What the exercise asks
Return only the lines running from the one that contains "Task: Click the tobii experience logo" through the end of the entries, exactly, both ends included. Omit pictures.

Task input
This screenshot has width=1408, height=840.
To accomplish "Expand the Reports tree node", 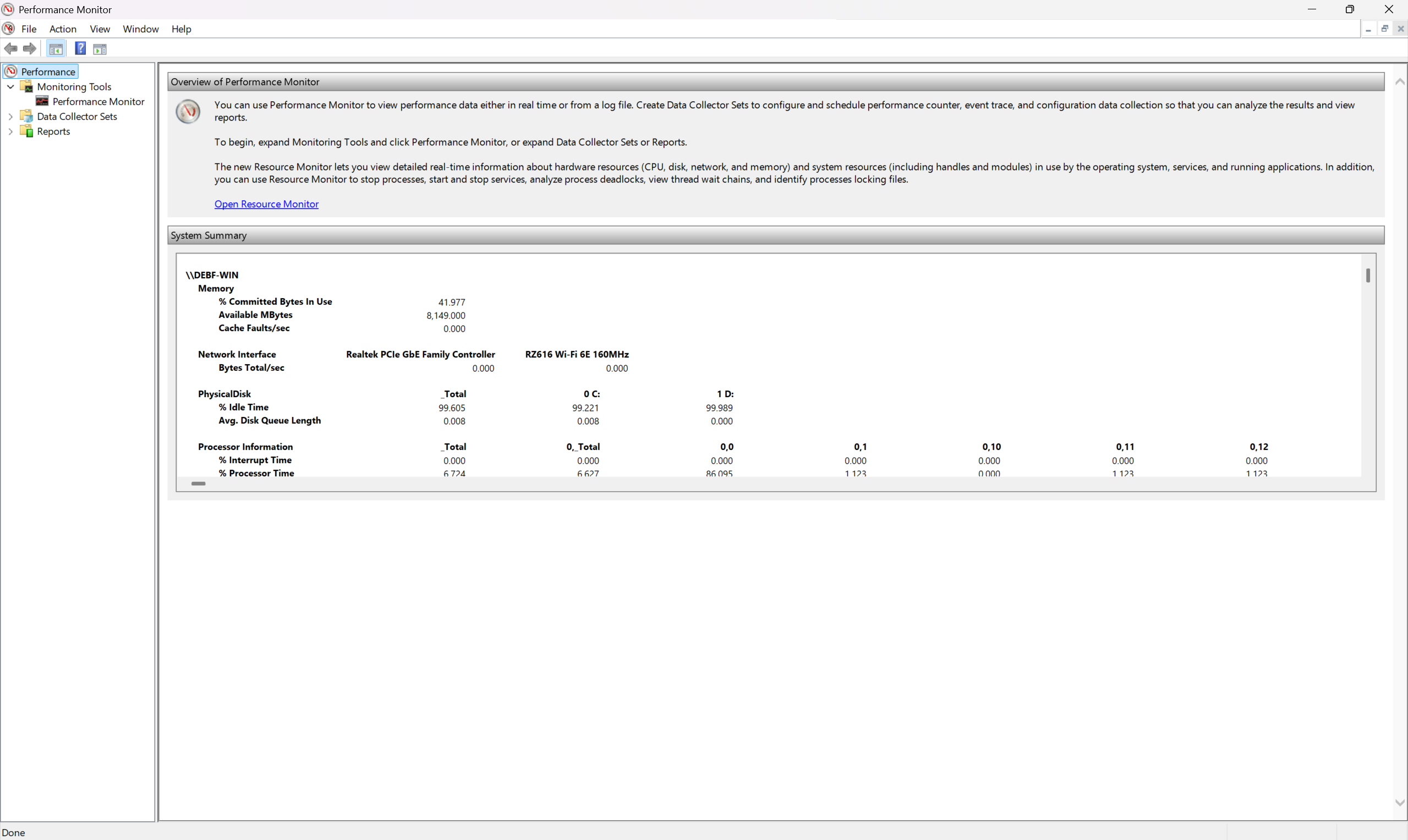I will 11,131.
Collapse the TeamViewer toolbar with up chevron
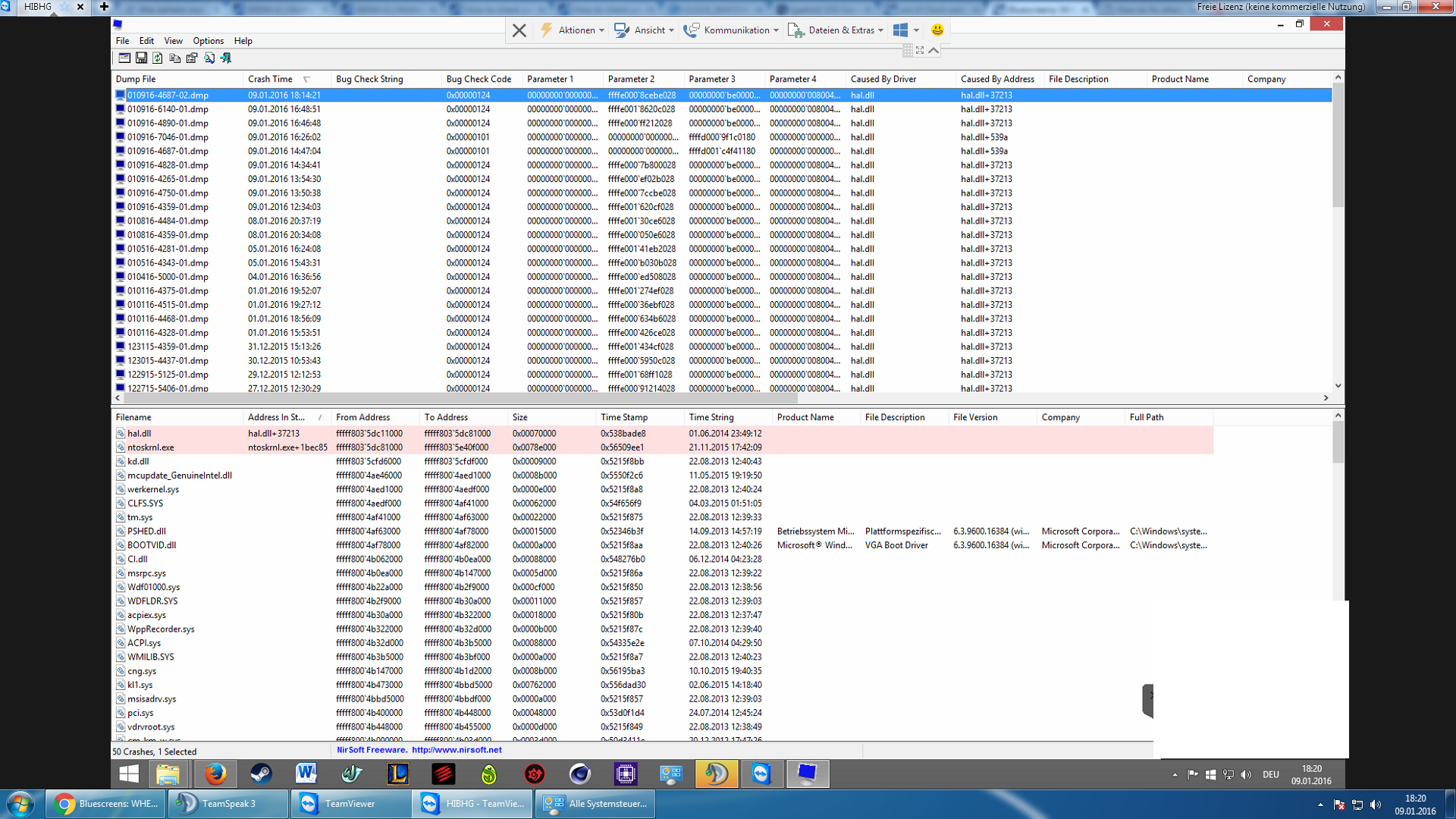 point(934,50)
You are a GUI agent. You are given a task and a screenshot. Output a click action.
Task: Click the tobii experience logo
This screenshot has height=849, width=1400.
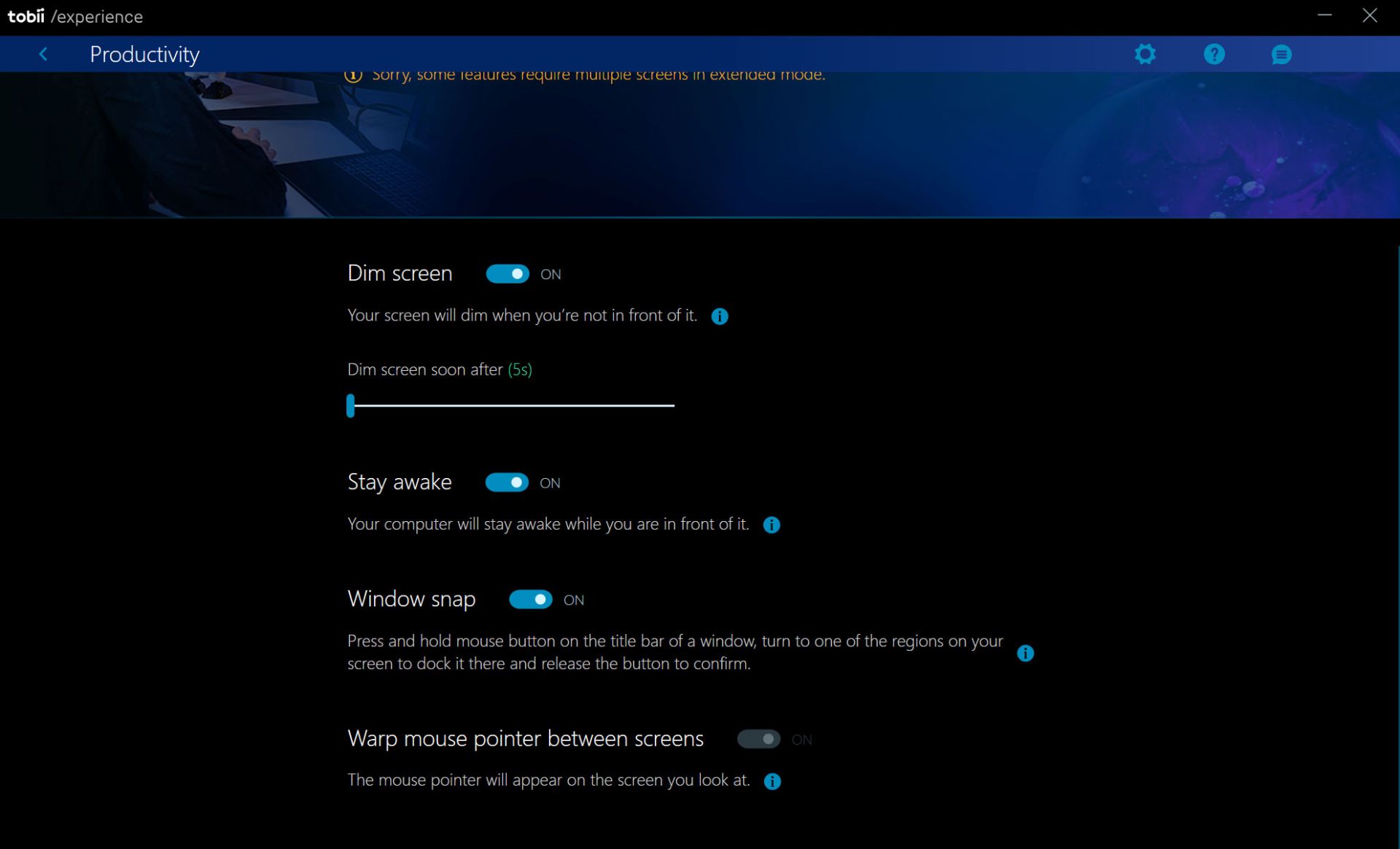tap(75, 16)
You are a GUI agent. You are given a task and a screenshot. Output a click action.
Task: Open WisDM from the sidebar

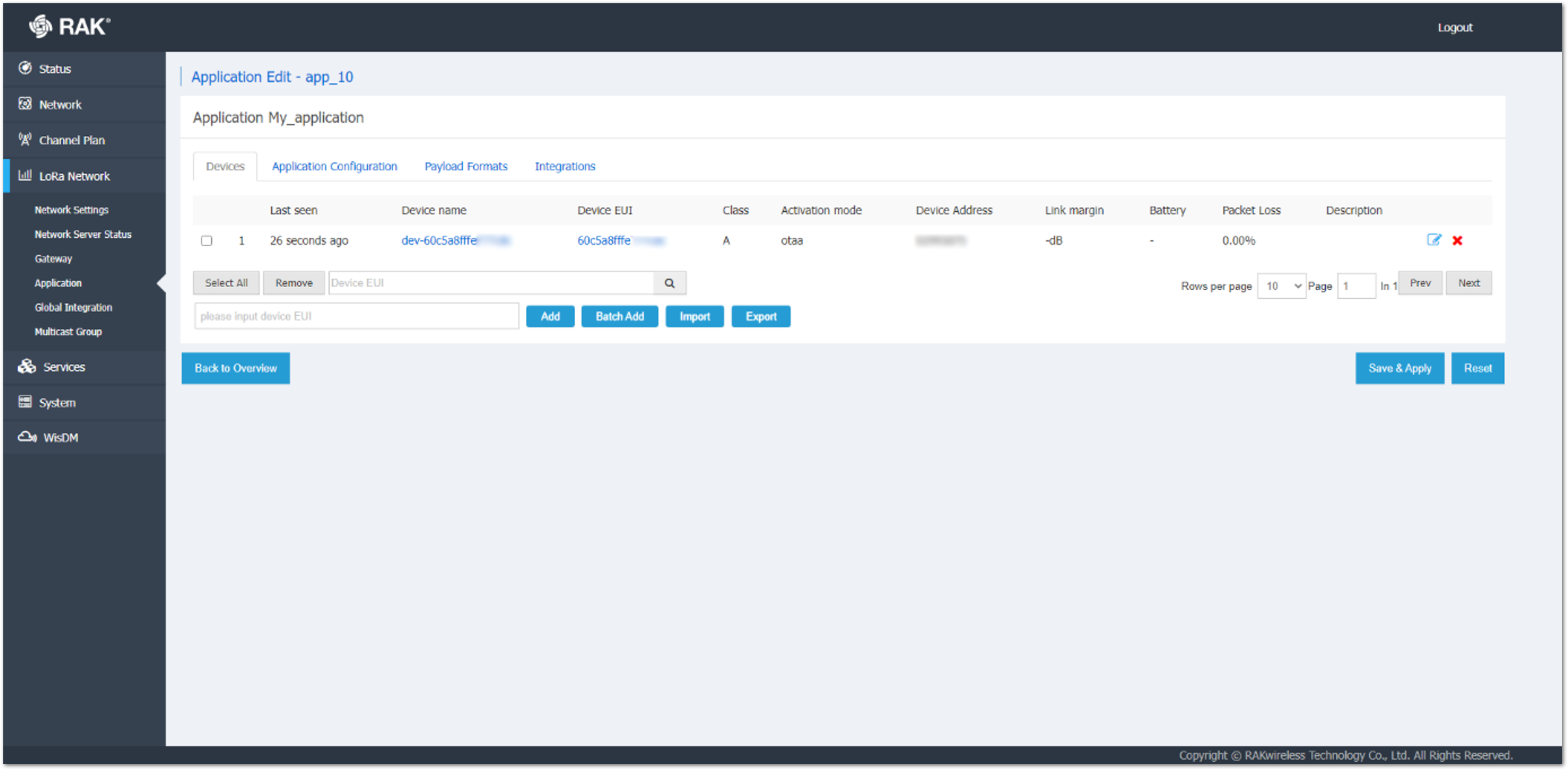[61, 437]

Your response
Task: Click the tobii experience logo
This screenshot has height=849, width=1400.
tap(75, 16)
You are a GUI agent. You are given a task and a screenshot. Output a click action.
Task: Open WisDM from the sidebar

[61, 437]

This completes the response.